2. Breathability (differential pressure) Test

This test assesses the breathability of mask materials, specifically evaluating whether wearers can breathe comfortably while wearing them. Breathability of mask is assessed  by measuring the pressure differential (also called “pressure drop”)  across two sides of a mask.

Sample preparation – 5 test specimens of circular test areas of diameter 25 mm are required for testing.  Test specimens should have all layers of the mask in the order in which they are placed in the finished mask. Before testing,  each test specimen is held at (21 ± 5) °C and (85 ± 5) % relative humidity for a minimum period of 4 h to bring them into equilibrium with the atmosphere.

Method for determination of Breathability (differential pressure)

• The sample holder is sealed, and the differential manometer is calibrated to zero. The pump is started and airflow rate  is adjusted to 8 l/min.
• The holder is opened to clamp up the test specimen in place using a mechanical clamp with a pressure to prevent any air leaks. After specimen placement, it is important to ensure that air  flow rate should be 8 l/min as previously adjusted. 
• The differential pressure is  measured using a differential pressure manometer. 

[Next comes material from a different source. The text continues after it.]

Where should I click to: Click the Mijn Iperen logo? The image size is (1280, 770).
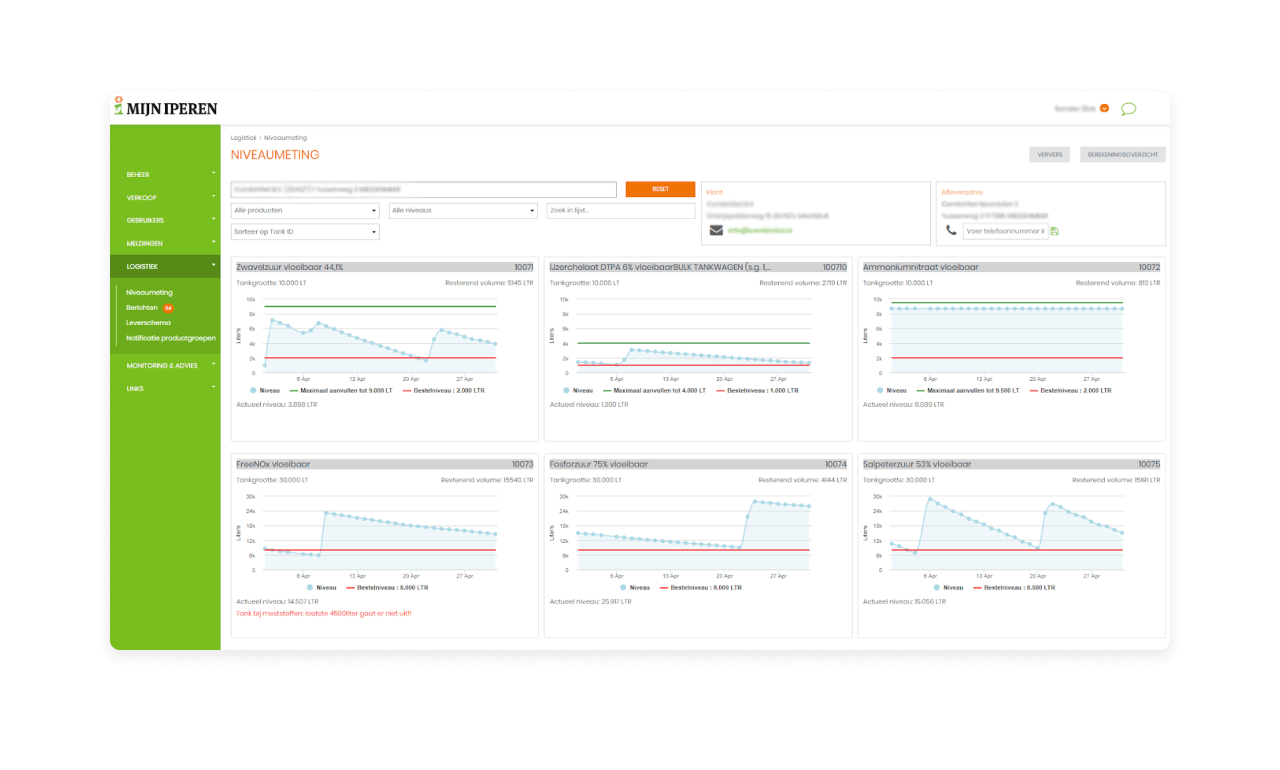164,106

3. Splash Resistance (synthetic blood)

Splash resistance (synthetic blood) helps to determine resistance of medical face masks to penetration by a splash of synthetic blood.

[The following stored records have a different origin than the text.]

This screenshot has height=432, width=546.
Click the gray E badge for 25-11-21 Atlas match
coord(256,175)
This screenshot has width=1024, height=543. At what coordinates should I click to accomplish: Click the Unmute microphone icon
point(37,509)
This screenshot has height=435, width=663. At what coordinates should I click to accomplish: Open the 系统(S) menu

Note – ISO 22609:2004 outlines a test method for measuring the resistance of medical face masks to penetration by a splash of synthetic blood.

When tested in accordance with ISO 22609:2004, EN 14683 recommends that fluid resistance be tested with synthetic blood at pressures 120mm Hg (≥ 16.0).

4. Mask Microbial Cleanliness (Bioburden) Test

The Microbial Cleanliness test helps to measure microbial contamination on the face mask.

Note – ISO 11737-1-2018 specifies requirements and efficacy criteria for sterility testing of product,components, and raw materials intended for use in the medical area. When tested according to EN ISO 11737-1:2018,  the bioburden of the medical mask should be ≤ 30 CFU/g.

Method for mask microbial cleanliness (Bioburden)

• Test specimen mask is taken out of packaging aseptically.
• It is further  placed in a 500 ml sterile bottle containing 300 ml of extraction liquid. The bottle is placed in an orbital shaker and shaken for 5 min at 250 rpm.
• After the extraction step, 100 ml of the extraction liquid is filtered through a 0.45 μm filter. Filtrate is spread onto the TSA Tryptone Soy Agar (TSA) plate to determine total viable aerobic microbial count.
• Other 100 ml aliquot of the same extraction liquid is filtered and resulting filtrate is plated on Sabouraud Dextrose agar (SDA) with chloramphenicol to enumerate fungal growth.
• Inoculated plates are subjected to an incubation period of  3 days at 30 °C for TSA and 7 days at (20 to 25) °C for SDA plates.
• Number of colonies on TSA and SDA is used to determine the total bioburden of the mask.

5. Biocompatibility Test

Biocompatibility test for medical face masks is performed to determine cytotoxic, allergic or sensitizing reactions of mask materials on the user’s skin.

Note – The biocompatibility of face masks should be analyzed according to ISO 10993-1:2009.